About a year ago I was in a bar with a friend and a bunch of his friends, who were strangers to me. One of them immediately struck me as the kind of person I would not associate with voluntarily. He was nice enough to broadcast the fact that he was an an insufferable asshead by being incredibly rude to the bar staff.

online pharmacy buy strattera with best prices today in the USA

If you're in any kind of social setting with someone who is a dick toward service industry employees, you may safely leap to the conclusion that this person is terrible. In every way. Without fail.

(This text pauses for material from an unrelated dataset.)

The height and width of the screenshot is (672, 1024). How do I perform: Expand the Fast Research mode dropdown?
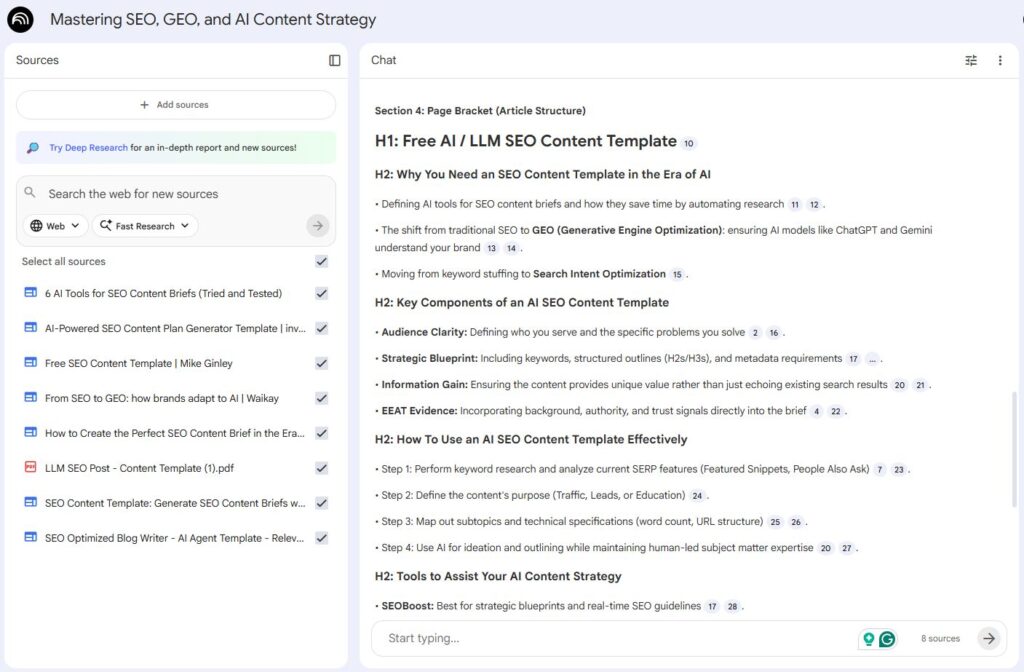tap(145, 226)
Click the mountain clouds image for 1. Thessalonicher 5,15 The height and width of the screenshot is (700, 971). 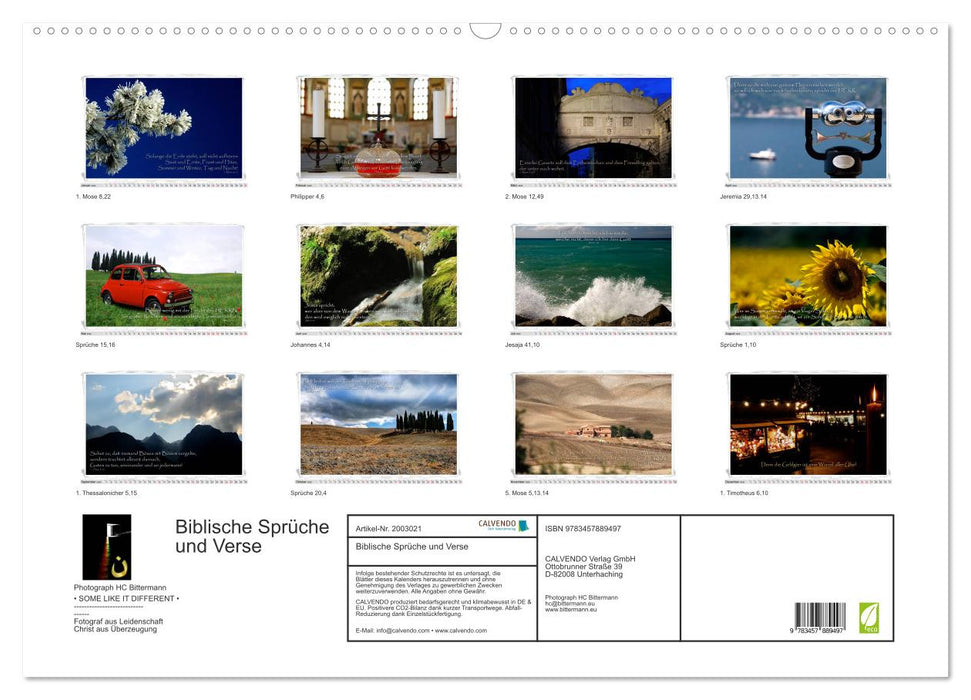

Let's call him Chad. Chad was the typical ex-fratboy in his late twenties, all spray tanner and tacky Ed Hardy shirts covering his now-ample gut. A few years out of some undoubtedly expensive MBA program, Chad carried himself like a Very Important Person. But he clearly wasn't one. The conversation (he loved talking about himself, naturally) indicated that he had some sort of low-level, demeaning job that he considered beneath him. His manner of speaking to the bartender and waitress was a combination of how you'd picture Mitt Romney speaking to his lawn maintenance workers and how Maxim magazine would recommend sizing up one's next rape victim. When the bartender suggested he knock it off, does anyone care to guess what Chad did next?

Yes, he loudly demanded to see "the manager."

He complained to this gentleman for several minutes about the staff's failure to meet his high personal standards, and the manager, clearly used to this sort of thing, politely mollified him with soothing words that made him feel important. He turned to our group, many of whom he did not even know, and said, "You see? That's how you get the kind of service you deserve."

Mind you, we're just in some hotel bar. This isn't the Waldorf-Astoria or Windsor Castle or any other place where one might expect, however unfairly, hand-and-foot service from staff. This was just a bar/restaurant with a bartender and a couple of servers who probably had day jobs and a hundred other things going on in their life of more significance than Chad's drink order.
buy lariam generic buy lariam online over the counter

I've never worked in the service industry. I got a job doing janitorial work at the park district when I was 15 and skipped the McDonald's/Chili's/Fast Food rite of passage. Accordingly, I have no first hand experience with how awful people can be in that environment. Watching Chad was an important revelation for me. I saw him and understood immediately all of the stories I've heard from service industry employees over the years. I realized how many Chads there are in this country – self-styled Important people who aren't important at all. He's spent his whole life envisioning himself as one of the big shots, one of the people who hires and fires and takes orders from no one.

online pharmacy buy clomid with best prices today in the USA

But now that he has entered the real world he's not hiring or firing anyone, and he takes orders from everyone. He's nobody and nothing.

The service industry becomes the outlet for his own frustration and impotence; here are some people he can boss around for a while. Here are some people who are beneath him, whom he expects to be kissing his ass. There certainly isn't anyone else doing it. He even gets to reward and punish them with a tip. It's almost like he's the boss! But not really at all. He's just a supreme d-bag basking in the momentary thrill of bossing someone around.

Every time I have been in a tipping situation since then I've thought about Chad. Putting up with people like that is worth at least 17%.